Demgegenüber erachtet der Vf. die ökonomischen Argumente für und wider den Mindestlohn für nicht entscheidbar sowie die normativen Kriterien einer (gemäß dem Rawlsschen Differenzprinzip) konsequentialistischen, einer »gutes Leben«-Argumentation sowie des Bedürfnis-Arguments für entweder zu stark, zu schwach oder zu ungenau. Zum Schluss begründet der Vf. konstitutive Arbeitnehmerrechte auf Mitbestimmung als aus der Idee der Menschenrechte abgeleitete Rechte (unter Rekurs auf vor allem angelsächsische Literatur).

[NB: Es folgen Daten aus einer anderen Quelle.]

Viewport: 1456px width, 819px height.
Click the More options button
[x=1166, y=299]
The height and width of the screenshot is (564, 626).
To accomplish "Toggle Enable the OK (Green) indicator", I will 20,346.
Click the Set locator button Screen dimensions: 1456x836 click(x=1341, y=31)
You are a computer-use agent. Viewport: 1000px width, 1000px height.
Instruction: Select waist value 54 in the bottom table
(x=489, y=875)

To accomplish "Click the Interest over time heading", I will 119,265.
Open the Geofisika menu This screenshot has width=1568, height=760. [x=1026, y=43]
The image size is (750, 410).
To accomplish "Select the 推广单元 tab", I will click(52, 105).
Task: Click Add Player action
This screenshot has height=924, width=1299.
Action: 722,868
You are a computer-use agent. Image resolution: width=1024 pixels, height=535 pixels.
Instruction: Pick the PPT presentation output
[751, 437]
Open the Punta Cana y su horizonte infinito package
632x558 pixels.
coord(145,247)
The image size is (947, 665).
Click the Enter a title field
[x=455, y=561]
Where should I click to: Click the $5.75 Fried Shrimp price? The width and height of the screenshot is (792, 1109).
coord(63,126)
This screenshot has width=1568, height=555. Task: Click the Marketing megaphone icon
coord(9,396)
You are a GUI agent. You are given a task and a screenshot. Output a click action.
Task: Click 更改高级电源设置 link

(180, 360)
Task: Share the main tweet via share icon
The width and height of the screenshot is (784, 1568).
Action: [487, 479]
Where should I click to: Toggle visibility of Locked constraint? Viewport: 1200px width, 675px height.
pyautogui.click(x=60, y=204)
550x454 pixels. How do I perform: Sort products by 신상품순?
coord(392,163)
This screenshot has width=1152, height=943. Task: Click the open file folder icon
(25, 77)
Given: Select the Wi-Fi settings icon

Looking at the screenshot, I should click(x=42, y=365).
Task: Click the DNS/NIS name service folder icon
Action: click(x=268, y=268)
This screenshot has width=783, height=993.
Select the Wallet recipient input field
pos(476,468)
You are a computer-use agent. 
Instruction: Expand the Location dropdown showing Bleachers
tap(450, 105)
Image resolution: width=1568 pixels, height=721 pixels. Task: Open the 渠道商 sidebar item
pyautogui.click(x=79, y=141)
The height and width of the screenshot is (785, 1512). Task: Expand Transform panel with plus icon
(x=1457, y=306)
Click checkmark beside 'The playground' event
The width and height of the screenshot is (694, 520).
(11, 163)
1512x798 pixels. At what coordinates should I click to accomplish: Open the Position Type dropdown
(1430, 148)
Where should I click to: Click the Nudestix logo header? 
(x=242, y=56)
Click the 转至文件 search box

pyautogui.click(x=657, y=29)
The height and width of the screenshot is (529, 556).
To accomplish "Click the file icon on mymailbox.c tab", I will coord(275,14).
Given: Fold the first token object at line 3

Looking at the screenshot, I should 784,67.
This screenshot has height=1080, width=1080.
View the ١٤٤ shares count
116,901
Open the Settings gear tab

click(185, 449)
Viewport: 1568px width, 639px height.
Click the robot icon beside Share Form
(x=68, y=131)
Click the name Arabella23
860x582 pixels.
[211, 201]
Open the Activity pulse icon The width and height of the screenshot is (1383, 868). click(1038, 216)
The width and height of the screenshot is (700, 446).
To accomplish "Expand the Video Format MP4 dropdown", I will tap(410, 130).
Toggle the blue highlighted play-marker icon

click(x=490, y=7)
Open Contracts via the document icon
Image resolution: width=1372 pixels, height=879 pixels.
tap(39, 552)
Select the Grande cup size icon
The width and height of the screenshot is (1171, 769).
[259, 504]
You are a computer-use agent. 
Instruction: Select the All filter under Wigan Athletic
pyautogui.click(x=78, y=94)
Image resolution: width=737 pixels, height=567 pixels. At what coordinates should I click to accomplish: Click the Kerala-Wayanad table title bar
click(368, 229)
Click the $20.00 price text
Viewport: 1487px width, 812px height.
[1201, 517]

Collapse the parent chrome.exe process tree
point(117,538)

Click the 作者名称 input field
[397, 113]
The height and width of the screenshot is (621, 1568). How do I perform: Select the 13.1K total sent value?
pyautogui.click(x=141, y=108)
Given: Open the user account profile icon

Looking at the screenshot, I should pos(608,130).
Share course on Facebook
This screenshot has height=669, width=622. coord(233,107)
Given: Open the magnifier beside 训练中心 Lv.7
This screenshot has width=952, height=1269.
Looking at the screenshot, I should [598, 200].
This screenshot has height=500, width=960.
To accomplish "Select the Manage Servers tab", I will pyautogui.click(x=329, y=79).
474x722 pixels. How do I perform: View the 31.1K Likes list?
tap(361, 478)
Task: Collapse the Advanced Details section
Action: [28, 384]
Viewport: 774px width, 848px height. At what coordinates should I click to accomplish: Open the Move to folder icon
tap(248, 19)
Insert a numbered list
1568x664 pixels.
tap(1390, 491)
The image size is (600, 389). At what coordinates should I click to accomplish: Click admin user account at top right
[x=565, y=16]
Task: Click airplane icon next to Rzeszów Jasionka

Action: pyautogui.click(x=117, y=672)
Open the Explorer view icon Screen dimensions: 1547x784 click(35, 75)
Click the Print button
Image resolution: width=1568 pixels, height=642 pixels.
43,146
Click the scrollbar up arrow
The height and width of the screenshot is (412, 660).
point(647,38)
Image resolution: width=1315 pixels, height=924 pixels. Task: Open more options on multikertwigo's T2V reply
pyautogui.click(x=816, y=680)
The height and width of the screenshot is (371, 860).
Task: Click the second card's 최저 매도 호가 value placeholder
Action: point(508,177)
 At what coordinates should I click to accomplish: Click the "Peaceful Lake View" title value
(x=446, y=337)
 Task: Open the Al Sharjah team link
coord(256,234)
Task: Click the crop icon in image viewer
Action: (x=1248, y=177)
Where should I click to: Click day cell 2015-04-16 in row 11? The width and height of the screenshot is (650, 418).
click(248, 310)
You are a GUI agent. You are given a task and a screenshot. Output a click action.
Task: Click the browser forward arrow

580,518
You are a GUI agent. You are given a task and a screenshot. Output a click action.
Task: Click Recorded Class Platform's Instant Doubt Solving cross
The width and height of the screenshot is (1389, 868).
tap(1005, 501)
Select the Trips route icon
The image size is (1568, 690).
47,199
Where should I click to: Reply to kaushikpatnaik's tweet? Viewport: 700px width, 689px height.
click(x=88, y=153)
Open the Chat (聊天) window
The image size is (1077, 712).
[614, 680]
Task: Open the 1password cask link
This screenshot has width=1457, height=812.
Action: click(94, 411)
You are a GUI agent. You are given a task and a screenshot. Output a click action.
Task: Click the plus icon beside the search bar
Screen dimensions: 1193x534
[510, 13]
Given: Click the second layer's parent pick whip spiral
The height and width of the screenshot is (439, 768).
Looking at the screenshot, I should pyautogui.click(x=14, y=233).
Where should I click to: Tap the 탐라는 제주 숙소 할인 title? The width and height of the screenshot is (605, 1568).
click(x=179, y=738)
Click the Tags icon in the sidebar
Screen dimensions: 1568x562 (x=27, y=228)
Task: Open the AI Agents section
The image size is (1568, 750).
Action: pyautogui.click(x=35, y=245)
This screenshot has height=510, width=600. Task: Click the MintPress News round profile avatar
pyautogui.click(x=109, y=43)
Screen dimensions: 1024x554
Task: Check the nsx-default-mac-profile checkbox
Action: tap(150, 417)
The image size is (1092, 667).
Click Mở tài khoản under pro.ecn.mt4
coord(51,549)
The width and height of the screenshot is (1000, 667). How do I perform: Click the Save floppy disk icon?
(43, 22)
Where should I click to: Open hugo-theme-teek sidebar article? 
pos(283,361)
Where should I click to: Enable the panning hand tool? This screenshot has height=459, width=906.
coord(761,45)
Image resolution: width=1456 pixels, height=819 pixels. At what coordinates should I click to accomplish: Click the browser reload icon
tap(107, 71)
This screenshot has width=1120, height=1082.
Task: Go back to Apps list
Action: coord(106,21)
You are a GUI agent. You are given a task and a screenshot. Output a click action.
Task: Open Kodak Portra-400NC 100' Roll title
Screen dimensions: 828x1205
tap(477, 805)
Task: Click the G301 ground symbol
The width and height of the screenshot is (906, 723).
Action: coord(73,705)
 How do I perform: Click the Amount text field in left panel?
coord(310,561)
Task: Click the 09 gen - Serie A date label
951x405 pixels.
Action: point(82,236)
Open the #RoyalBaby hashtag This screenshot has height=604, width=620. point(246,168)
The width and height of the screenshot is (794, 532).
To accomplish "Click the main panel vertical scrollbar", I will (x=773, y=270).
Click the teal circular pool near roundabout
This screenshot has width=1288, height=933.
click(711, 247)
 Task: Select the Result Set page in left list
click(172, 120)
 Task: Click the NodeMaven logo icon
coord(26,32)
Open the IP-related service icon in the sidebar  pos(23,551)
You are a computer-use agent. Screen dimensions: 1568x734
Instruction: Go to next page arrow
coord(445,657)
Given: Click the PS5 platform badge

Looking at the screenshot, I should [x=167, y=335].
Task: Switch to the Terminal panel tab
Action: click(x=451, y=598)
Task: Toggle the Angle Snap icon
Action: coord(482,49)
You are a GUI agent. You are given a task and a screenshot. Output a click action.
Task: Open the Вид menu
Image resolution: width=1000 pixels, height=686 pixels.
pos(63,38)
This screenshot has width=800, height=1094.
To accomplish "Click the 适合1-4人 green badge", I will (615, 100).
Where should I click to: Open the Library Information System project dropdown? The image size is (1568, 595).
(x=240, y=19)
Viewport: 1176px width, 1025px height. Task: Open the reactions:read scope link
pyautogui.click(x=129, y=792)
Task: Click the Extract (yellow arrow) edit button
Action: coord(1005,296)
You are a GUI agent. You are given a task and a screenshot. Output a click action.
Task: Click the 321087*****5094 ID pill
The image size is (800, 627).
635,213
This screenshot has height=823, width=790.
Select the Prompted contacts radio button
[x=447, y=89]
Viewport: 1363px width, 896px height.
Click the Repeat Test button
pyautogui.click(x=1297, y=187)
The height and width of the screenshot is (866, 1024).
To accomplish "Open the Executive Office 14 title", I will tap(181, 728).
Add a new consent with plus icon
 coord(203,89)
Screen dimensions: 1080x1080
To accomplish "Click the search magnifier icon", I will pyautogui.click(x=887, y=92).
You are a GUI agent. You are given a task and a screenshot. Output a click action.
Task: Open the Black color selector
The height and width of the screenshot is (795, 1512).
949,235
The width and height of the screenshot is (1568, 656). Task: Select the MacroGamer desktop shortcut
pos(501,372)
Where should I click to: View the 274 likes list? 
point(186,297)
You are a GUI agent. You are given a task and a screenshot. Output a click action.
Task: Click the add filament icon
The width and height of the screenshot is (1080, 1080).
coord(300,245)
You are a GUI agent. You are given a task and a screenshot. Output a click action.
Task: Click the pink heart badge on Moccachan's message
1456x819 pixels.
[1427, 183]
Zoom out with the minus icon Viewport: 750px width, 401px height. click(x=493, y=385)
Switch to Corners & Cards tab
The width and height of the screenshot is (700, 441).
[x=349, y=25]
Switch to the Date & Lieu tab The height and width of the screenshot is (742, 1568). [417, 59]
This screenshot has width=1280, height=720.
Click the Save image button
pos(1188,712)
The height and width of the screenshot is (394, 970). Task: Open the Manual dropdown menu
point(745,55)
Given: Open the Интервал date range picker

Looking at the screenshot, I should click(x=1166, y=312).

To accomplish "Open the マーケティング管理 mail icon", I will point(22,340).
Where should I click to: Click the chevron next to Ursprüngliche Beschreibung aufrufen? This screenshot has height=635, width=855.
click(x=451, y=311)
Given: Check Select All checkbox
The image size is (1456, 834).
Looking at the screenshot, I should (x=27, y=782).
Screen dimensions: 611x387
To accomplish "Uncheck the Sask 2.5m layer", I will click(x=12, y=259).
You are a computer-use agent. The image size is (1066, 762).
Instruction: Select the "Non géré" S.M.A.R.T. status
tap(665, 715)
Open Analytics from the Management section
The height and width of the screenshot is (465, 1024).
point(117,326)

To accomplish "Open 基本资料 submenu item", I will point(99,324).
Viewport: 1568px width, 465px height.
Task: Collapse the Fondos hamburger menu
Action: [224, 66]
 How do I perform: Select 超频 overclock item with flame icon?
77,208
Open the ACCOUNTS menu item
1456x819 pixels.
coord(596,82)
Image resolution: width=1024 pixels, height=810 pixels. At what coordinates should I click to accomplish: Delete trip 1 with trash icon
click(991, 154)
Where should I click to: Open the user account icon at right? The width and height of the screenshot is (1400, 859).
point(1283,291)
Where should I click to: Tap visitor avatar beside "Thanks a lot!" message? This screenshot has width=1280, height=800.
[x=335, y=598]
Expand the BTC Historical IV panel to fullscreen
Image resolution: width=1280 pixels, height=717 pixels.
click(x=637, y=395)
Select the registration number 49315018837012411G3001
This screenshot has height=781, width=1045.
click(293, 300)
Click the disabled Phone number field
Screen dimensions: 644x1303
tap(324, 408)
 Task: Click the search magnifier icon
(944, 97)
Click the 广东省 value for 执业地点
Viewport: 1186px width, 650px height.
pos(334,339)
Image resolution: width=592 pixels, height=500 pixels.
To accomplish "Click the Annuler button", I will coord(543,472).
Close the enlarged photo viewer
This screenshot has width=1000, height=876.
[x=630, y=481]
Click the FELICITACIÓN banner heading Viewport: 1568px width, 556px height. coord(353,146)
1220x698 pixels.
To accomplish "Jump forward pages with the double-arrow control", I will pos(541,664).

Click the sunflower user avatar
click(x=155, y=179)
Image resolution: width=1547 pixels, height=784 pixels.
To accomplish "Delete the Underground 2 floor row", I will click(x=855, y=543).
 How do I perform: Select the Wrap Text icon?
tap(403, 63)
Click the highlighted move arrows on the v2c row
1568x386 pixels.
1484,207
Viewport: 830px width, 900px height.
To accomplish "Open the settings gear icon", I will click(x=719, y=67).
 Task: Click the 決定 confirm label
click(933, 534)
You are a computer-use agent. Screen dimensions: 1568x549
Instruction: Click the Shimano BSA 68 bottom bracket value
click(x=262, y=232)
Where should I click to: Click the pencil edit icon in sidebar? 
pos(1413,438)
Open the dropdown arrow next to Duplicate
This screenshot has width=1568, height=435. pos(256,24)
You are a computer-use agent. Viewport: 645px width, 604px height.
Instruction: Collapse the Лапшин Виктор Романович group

In Abgrenzung vom Shareholder- wie vom Stakeholder-Ansatz (und dem Konzept der Wirtschaftsdemokratie) plädiert der Vf. für einen Ausbau der Mitbestimmungs-rechte der Arbeitnehmer in der Weise, dass ein gleichberechtigter Abgleich der Interessen der Arbeitnehmer und der Shareholder bzw. Unternehmer/Manager erfolgt. Dies impliziert ein Konzept des Managements, das dieses sowohl gegenüber den Aktionären als auch gegenüber den Arbeitnehmern (nicht jedoch generell ge-genüber den Stakeholdern) verantwortlich sein lässt. Zum Schluss (243 f.) formuliert der Vf. Anregungen für die weitere Forschung, u. a. im Hinblick auf die Globalisierung sowie die Verknüpfung von Ethik, politischer Philosophie und Ökonomik.
Das Buch bietet eine Vielzahl an Informationen und Argumenten sowie eine Vielfalt an konzeptionellen und literarischen Bezügen (vor allem aus dem deutschsprachigen und angelsächsischen Bereich), deren systematischer Konnex allerdings zum Teil eher »locker« gehalten ist. Die drei Teile könnten auch als – zweifelsohne informative – Einheiten jeweils für sich stehen. Das Buch verknüpft (Grundlagen-)Theoretisches und Praktisch-Empirisches miteinander. Wollte man die Position des Vf.s innerhalb der wirtschaftsethischen Ansätze verorten, wäre sie wohl am ehesten zwischen den Ansätzen eines reformistischen »gezähmten Kapitalismus« (F. Hengsbach) und einer »Ethischen Ökonomie« (P. Koslowski) zu lokalisieren. Wer sich einen Überblick über Positionen und Argumente zu den behandelten Themenbereichen verschaffen will, ist mit dem Buch bestens bedient.